----- Entries shown -----
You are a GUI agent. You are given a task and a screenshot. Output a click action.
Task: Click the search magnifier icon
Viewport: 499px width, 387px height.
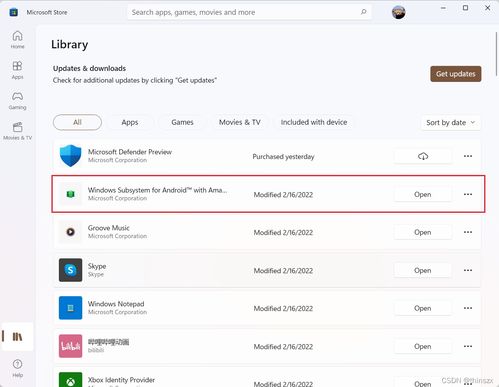tap(363, 12)
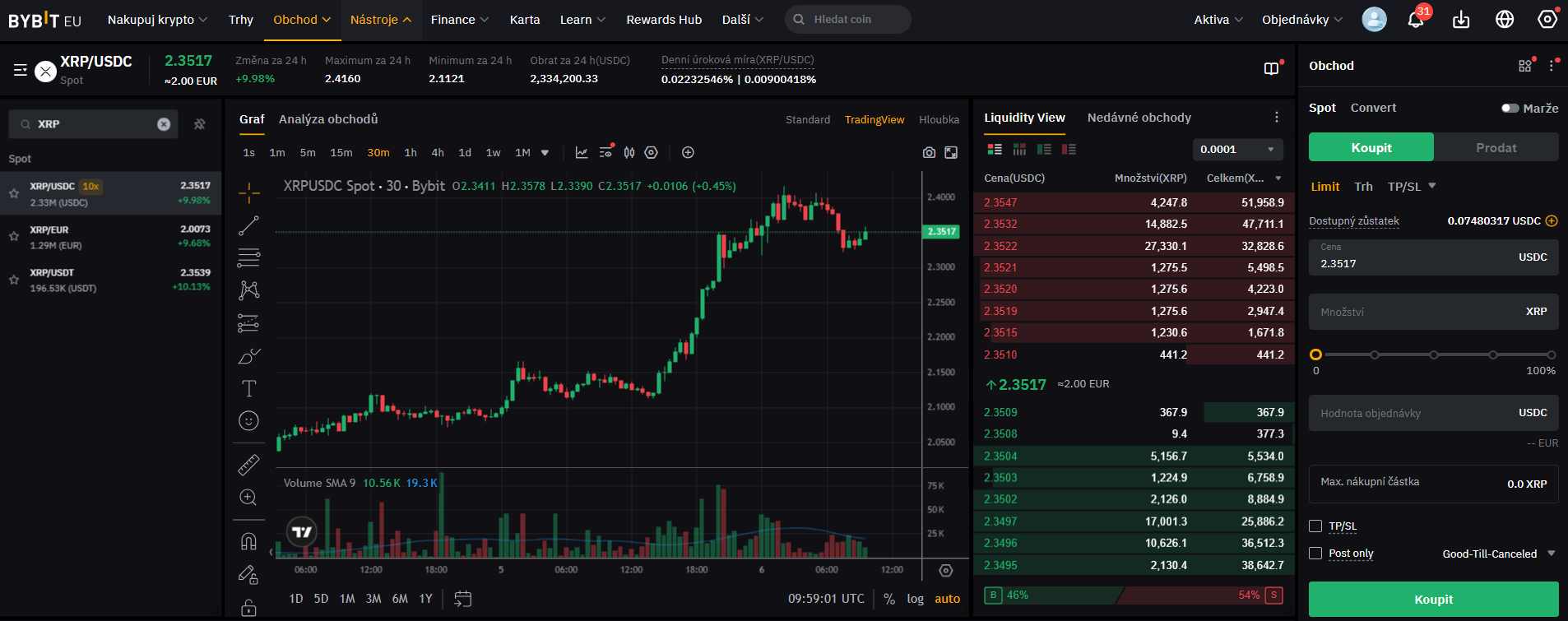
Task: Click the order amount slider handle
Action: [x=1315, y=355]
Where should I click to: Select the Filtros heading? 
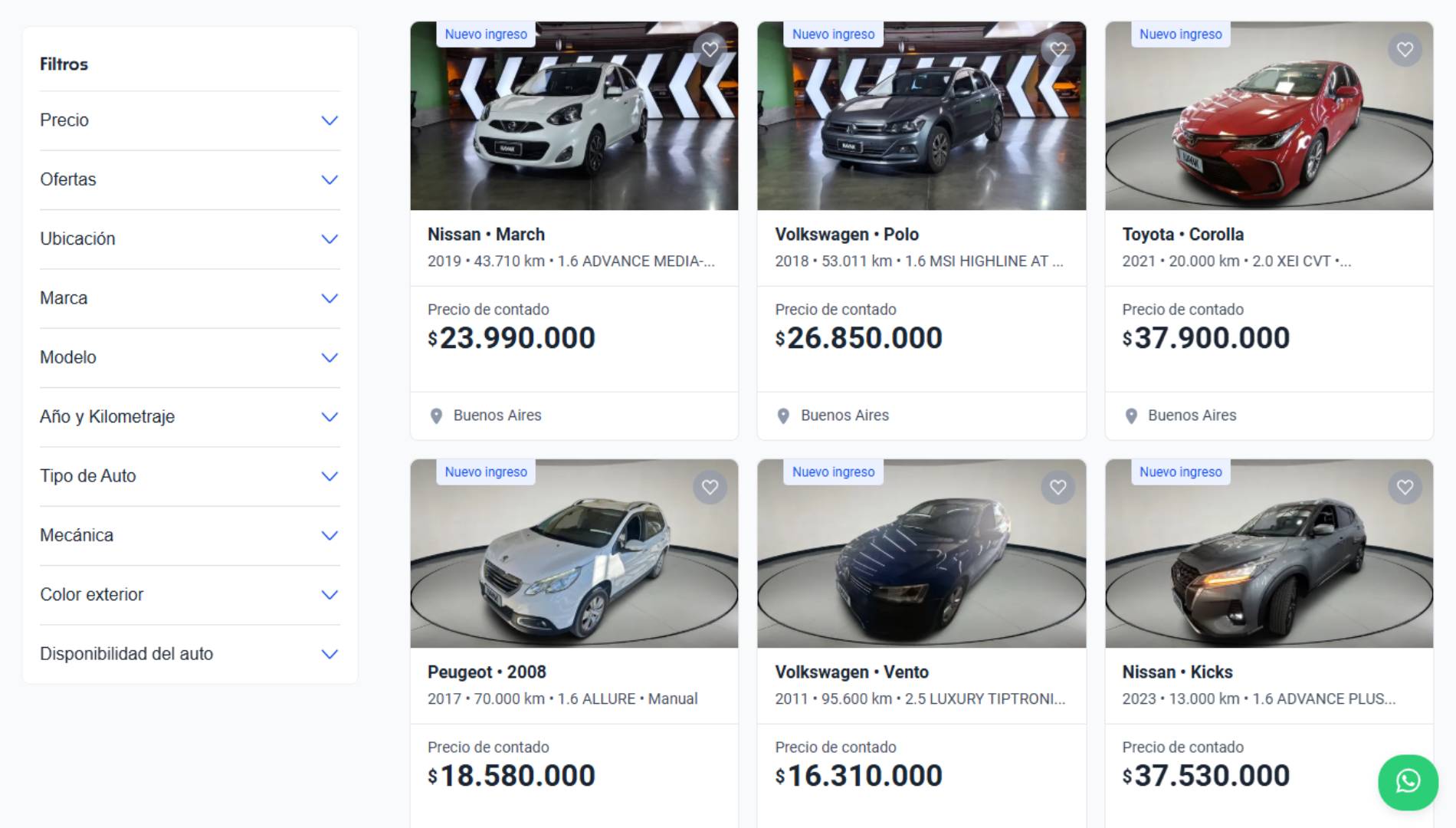pyautogui.click(x=64, y=64)
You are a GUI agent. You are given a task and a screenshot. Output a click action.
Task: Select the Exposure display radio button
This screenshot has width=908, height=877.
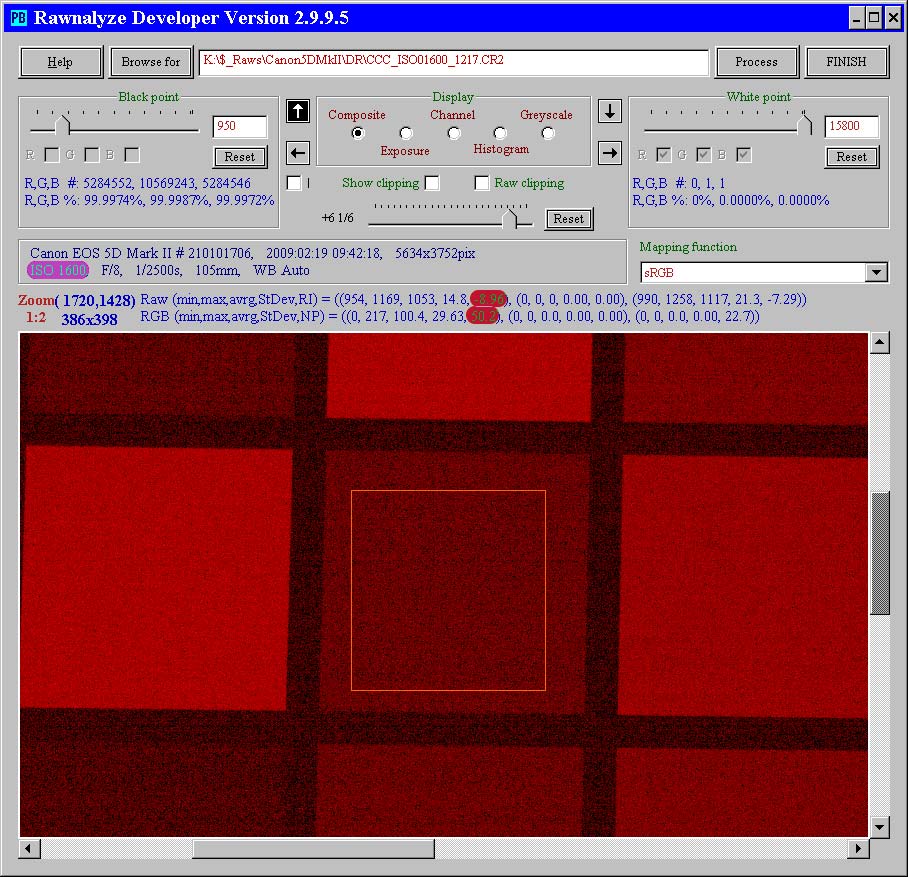[406, 133]
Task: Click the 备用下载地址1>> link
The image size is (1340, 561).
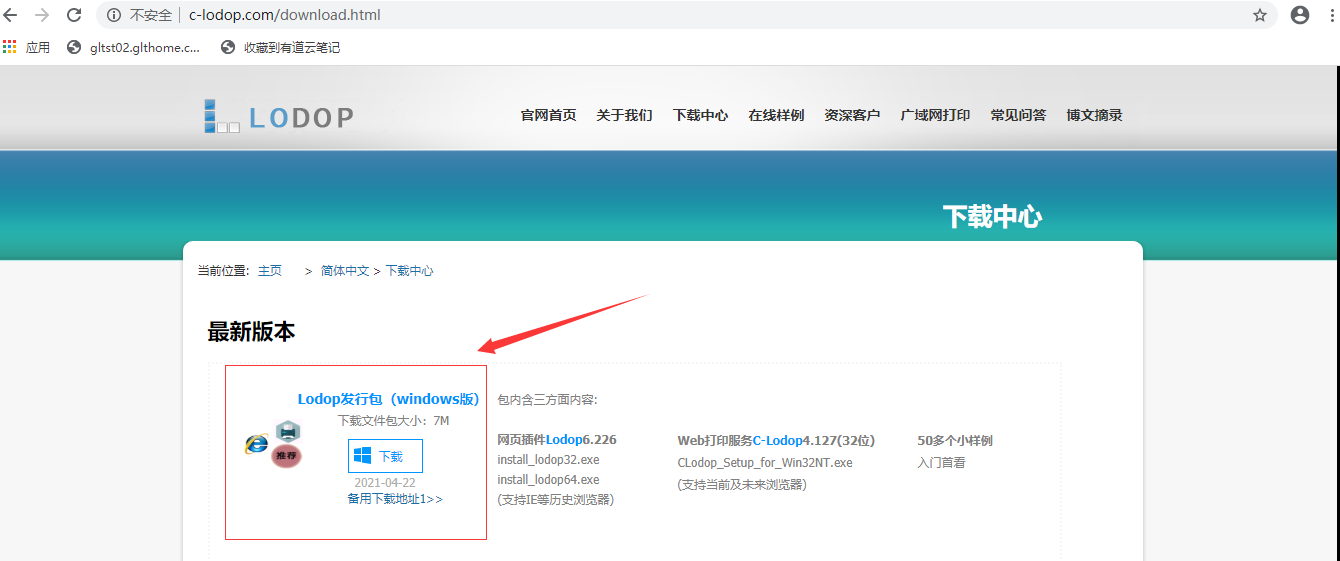Action: pyautogui.click(x=395, y=498)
-----
Exercise objective: Can you turn every line of the data above into a numbered list, skipping blank lines and leaving out the pictures?

Task output:
1. You are a GUI agent. You are given a task and a screenshot. Output a click action.
2. Task: Click the search magnifier icon
3. Viewport: 499px width, 387px height.
4. tap(363, 12)
5. Task: Click the order amount slider handle
6. Action: [x=1315, y=355]
7. Where should I click to: Select the Filtros heading? 
8. pyautogui.click(x=64, y=64)
9. You are a GUI agent. You are given a task and a screenshot. Output a click action.
10. Task: Select the Exposure display radio button
11. This screenshot has width=908, height=877.
12. [406, 133]
13. Task: Click the 备用下载地址1>> link
14. The image size is (1340, 561).
15. Action: pyautogui.click(x=395, y=498)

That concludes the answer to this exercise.